Por allí suben, aquel último día de abril de 1985, los ciclistas más fuertes de la carrera. Realmente el Tomate no tenía que estar con ellos, porque en su calendario no aparecía prevista la Vuelta a España. Pero poco antes del comienzo Patrocinio
Jiménez, el viejo Patro, se lesionó. El sustituto sería Agudelo. A veces la historia tiene estos caprichos, estos arabescos de relato imposible. Por detrás Pedro Delgado vomita, pierde su amarillo, entierra cualquier opción que pudiera
tener en la general. O eso parece.
El ascenso definitivo a Alto Campoo, justo a los pies del Pico Tres Mares, sigue idéntico guión. Los más fuertes por delante, a tirones de Millar o Pacho, a golpes de riñón para alcanzarles los otros tres. Hasta que se llega a los últimos
metros, casi llanos. Territorio vedado para los americanos, parece. Peio que lanza el sprint, poderoso, imperial. Millar que responde con las mejores piernas del pelotón. Y lo anómalo que alcanza a suceder. El pequeño Tomate hace
girar más y más rápido sus bielas, agacha la cabeza, casi toca el manillar con la nariz, aprieta los dientes hasta que estos rechinan. Acomete el embalaje, remonta metros, vidas, sobre el asfalto de mojada primavera que hay en aquella
estación invernal. Lo imposible llega. Adelanta a todos los demás. Cien metros, cincuenta, veinte. Casi en la misma línea de meta se puede ver a un aficionado portando una enorme bandera de Colombia, completando una fotografía icónica.
Alza los brazos. Se convierte en el primer escarabajo en ganar una etapa de la Vuelta a España. Y, entonces, el delirio.
Los enviados colombianos se lanzan sobre su corredor. Caos, gritos, risas. Peio Ruíz Cabestany, que es nuevo líder, se aleja unos metros buscando aire, tranquilidad. Allí, en mitad de una montaña eterna, todos rodean al Tomate. Ha hecho historia.
Hay cuatro cafeteros (Agudelo, Cabrera, Rodríguez y Parra) en los diez primeros de la etapa. Tres de ellos repiten entre los diez primeros de la general. Solo falla Cabrera. Café de Colombia-Varta se pone primero en la clasificación por
equipos, Cabrera y Pacho son tercero y cuarto en la Montaña. Es un festín.
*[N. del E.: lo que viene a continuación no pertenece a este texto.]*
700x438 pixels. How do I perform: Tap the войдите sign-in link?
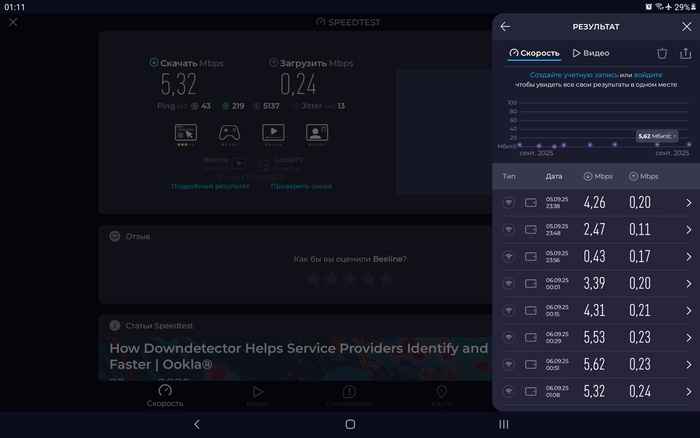(648, 75)
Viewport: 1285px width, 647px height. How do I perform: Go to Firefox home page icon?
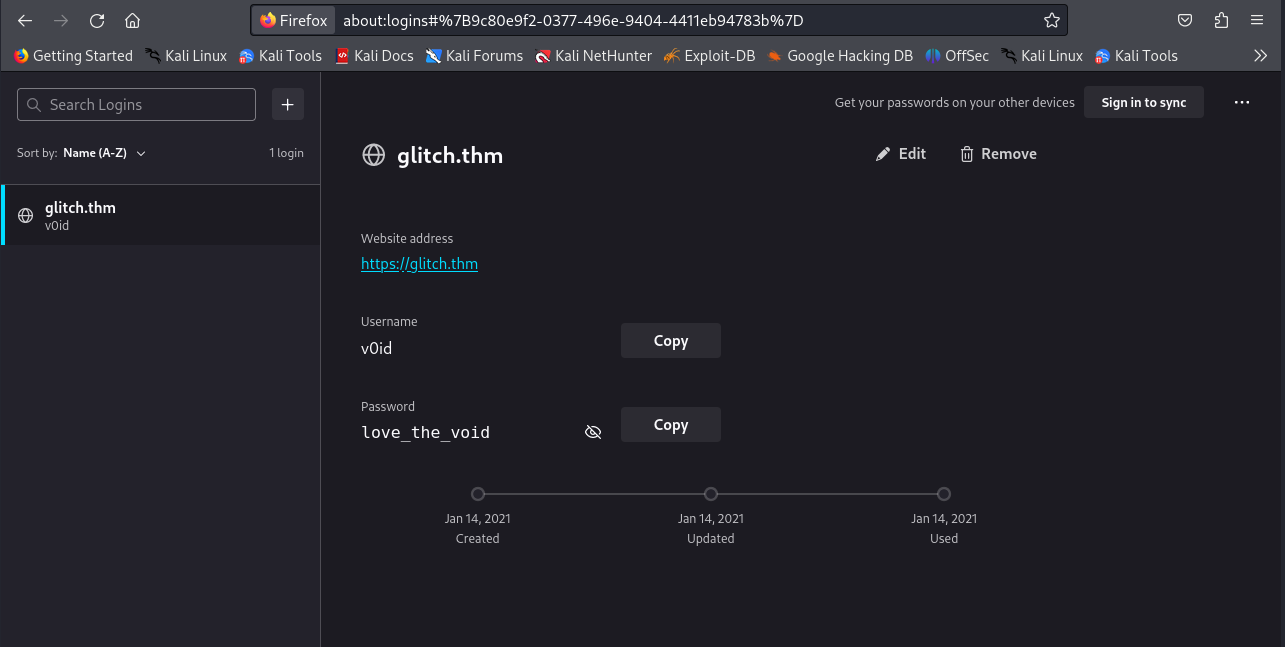click(132, 21)
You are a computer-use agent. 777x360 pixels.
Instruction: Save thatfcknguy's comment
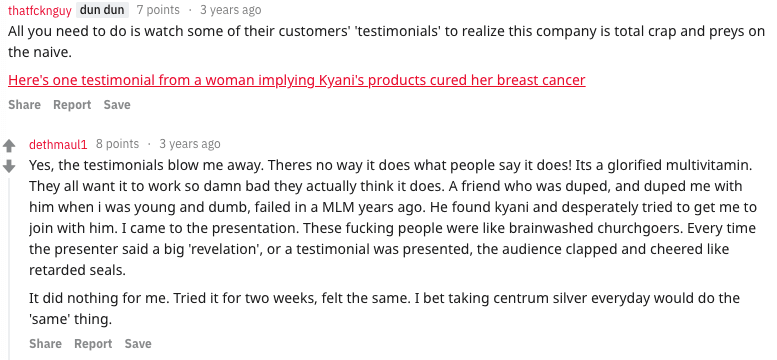click(117, 105)
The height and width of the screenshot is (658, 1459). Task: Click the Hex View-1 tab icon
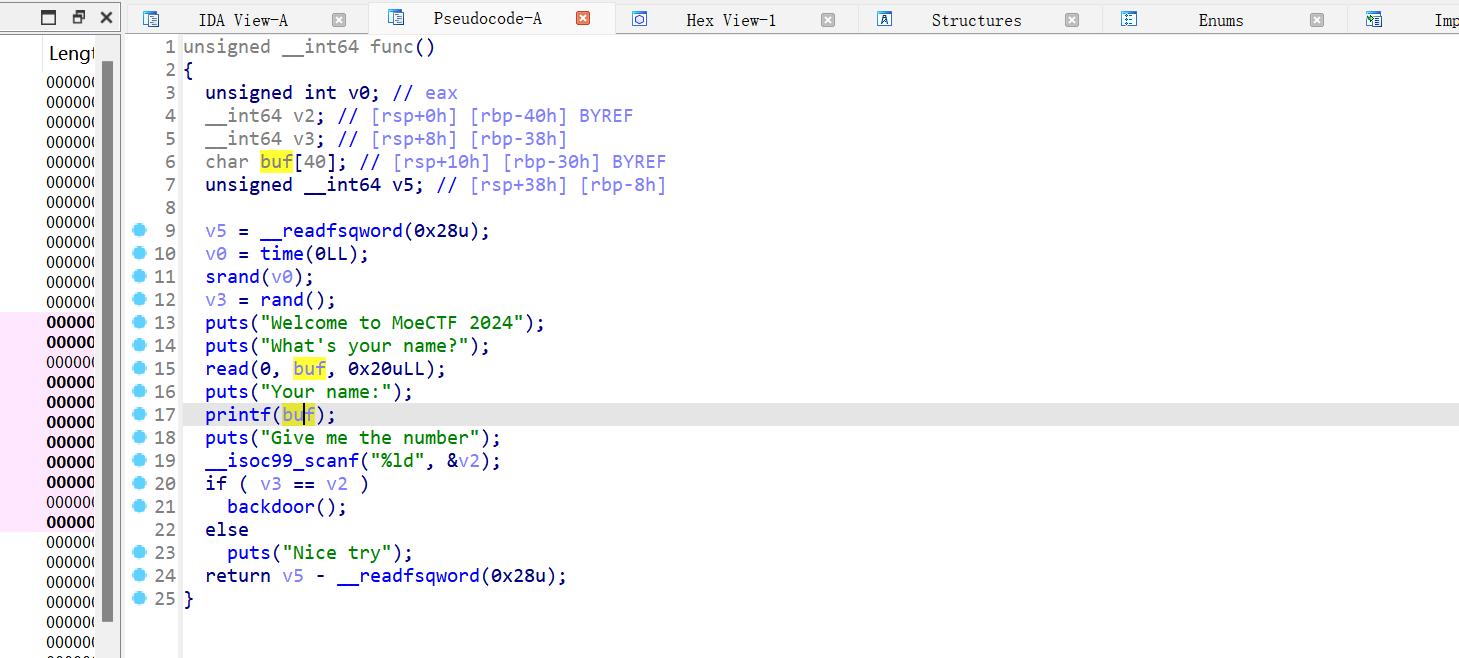640,19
De ahí en adelante, cierto desencanto. No por los resultados, sino por lo que pudo haber sido y no fue. Porque Pacho vence en dos etapas consecutivas, se pone a un puñado de segundos del líder Millar, parece el mejor colocado para alzarse
con la victoria. Pero llega la etapa con final en las Destilerías DYC, una de las más fascinantes, misteriosas y polémicas de las últimas décadas. Y Perico Delgado voltea por completo la carrera, ante la impotencia de un Millar que clama
a los cuatro vientos por un complot, una conspiración en su contra. Pacho, callado y prudente, guarda silencio, pero también él podría hablar. Sobre la razón por la cuál su equipo no defendió su segundo puesto, sus opciones de victoria.
Sobre por qué no se lanzó a un último ataque desesperado para recortar los escasos diez segundos que le llevaba el escocés. Sobre qué ocurrió realmente entre aquellas nieblas, algo distintas, más oscuras y espesas, de la sierra de Madrid…
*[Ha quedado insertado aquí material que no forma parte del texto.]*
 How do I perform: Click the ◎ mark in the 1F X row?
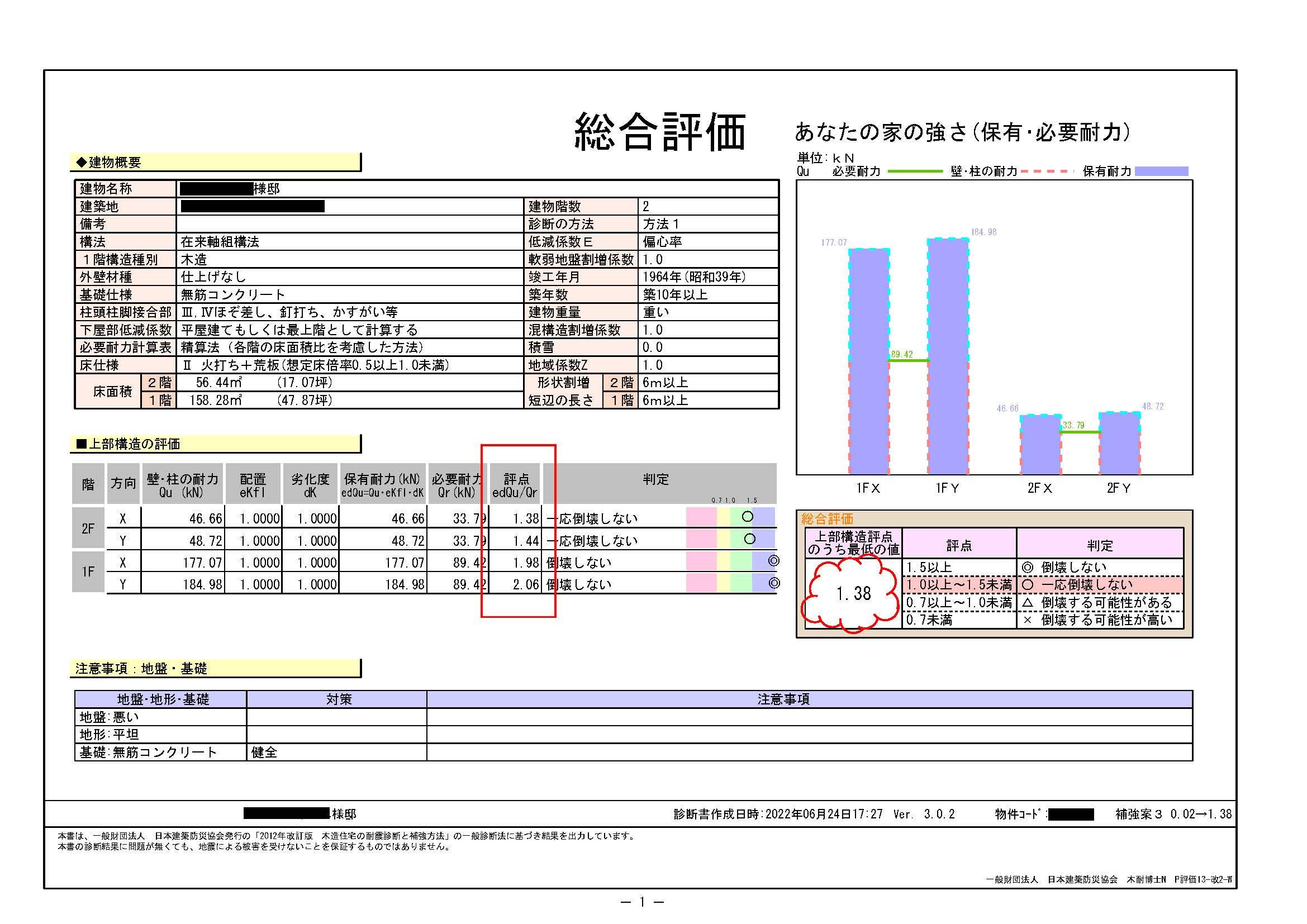pos(773,561)

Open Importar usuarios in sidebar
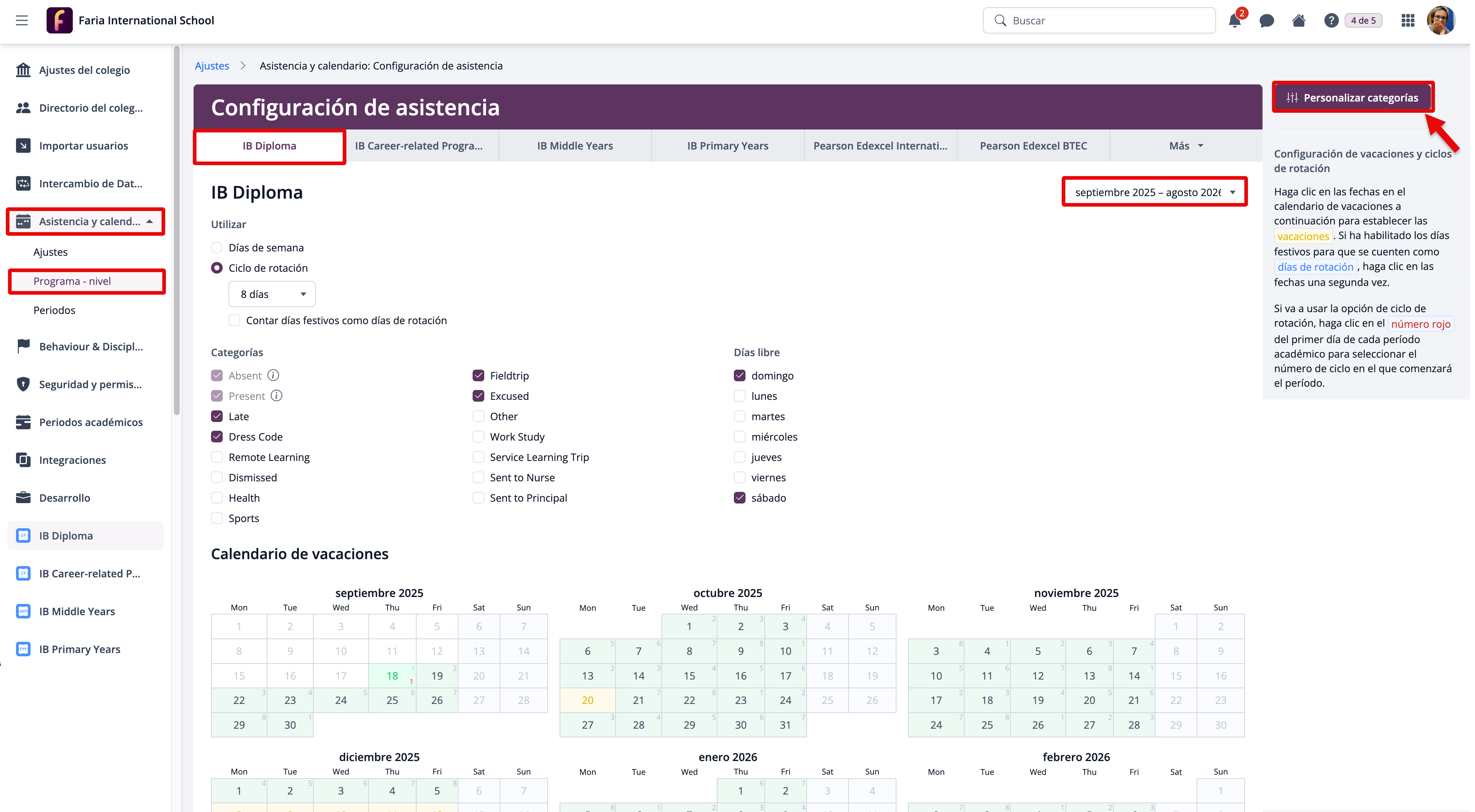click(83, 146)
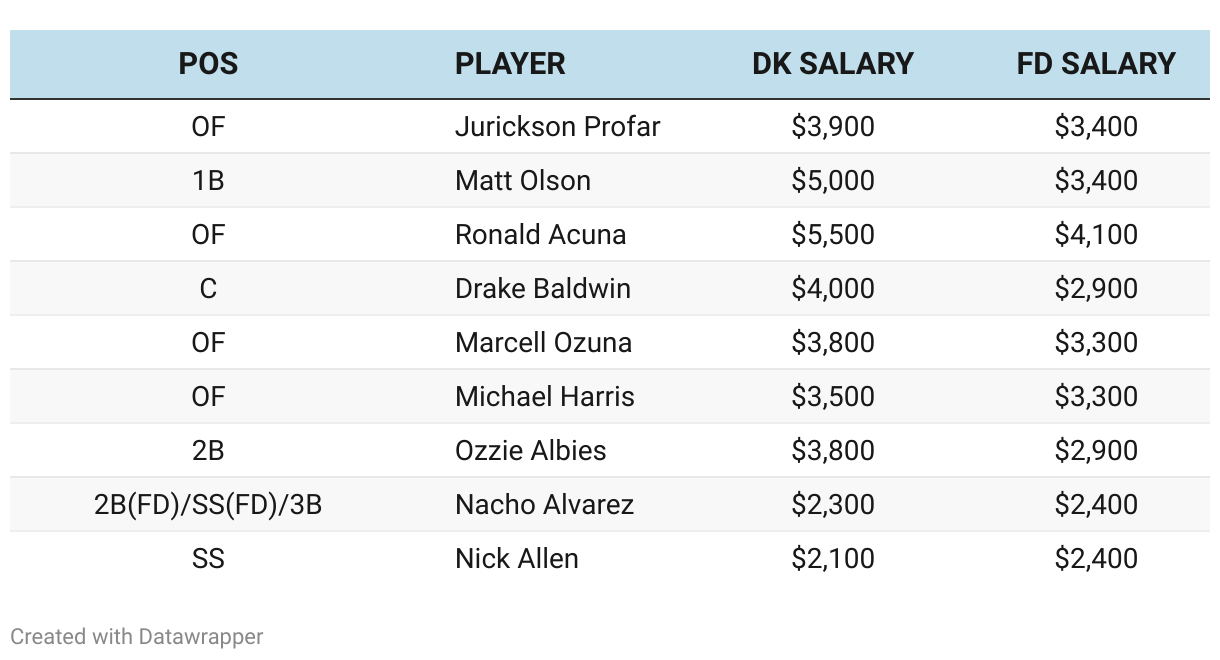Click the 1B position cell
The height and width of the screenshot is (660, 1220).
(x=208, y=181)
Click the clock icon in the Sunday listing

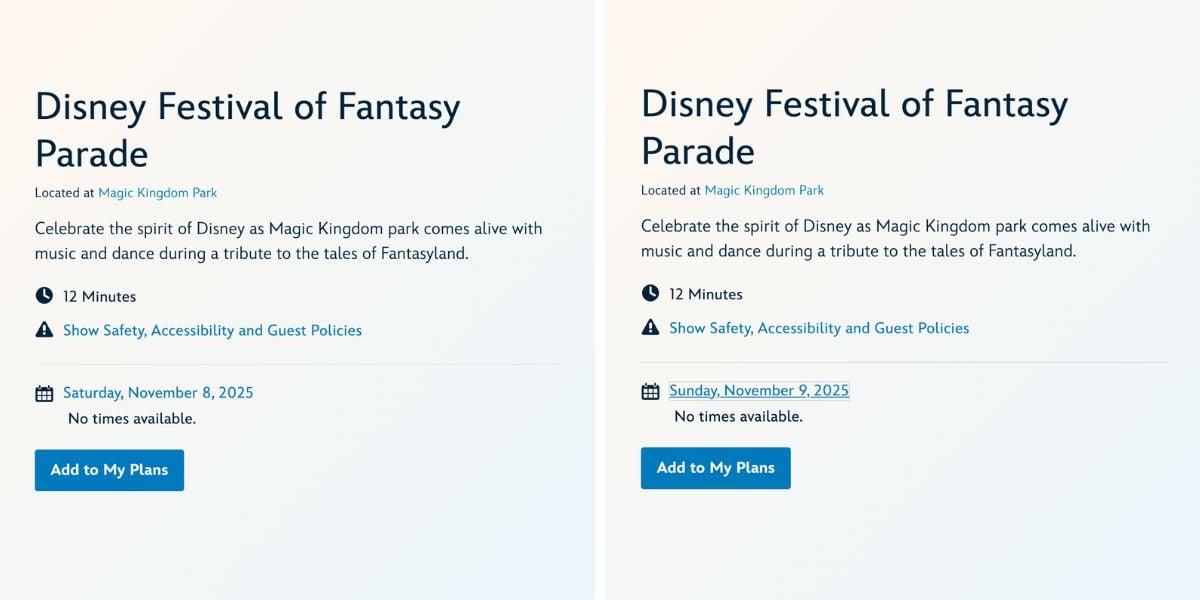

Pero en aquel momento nada de eso se sabía, y todo era alegría, delirio. Incluso algunos llantos hubo. Algo tan grande, un camino nuevo que se abre, una senda virgen por la que transitar. Más tarde llegarán Herrera, o Parra, o ahora Nairo.
Pero el Tomate Agudelo siempre podrá decir que fue primer conquistador.
Su carrera no volvió a brillar a esos niveles. Al año siguiente, 1986, probó suerte en Europa. Fue en el Teka, curiosamente el equipo afincado en aquella Cantabria que lo vio triunfar. Quizá buscaba el Tomate remembranzas, el aroma dulce y
húmedo de aquella bruma agradable y misteriosa que un día se le quedó pegada para siempre en el maillot. La que habría de recordarle, aun hoy, su más famosa gesta.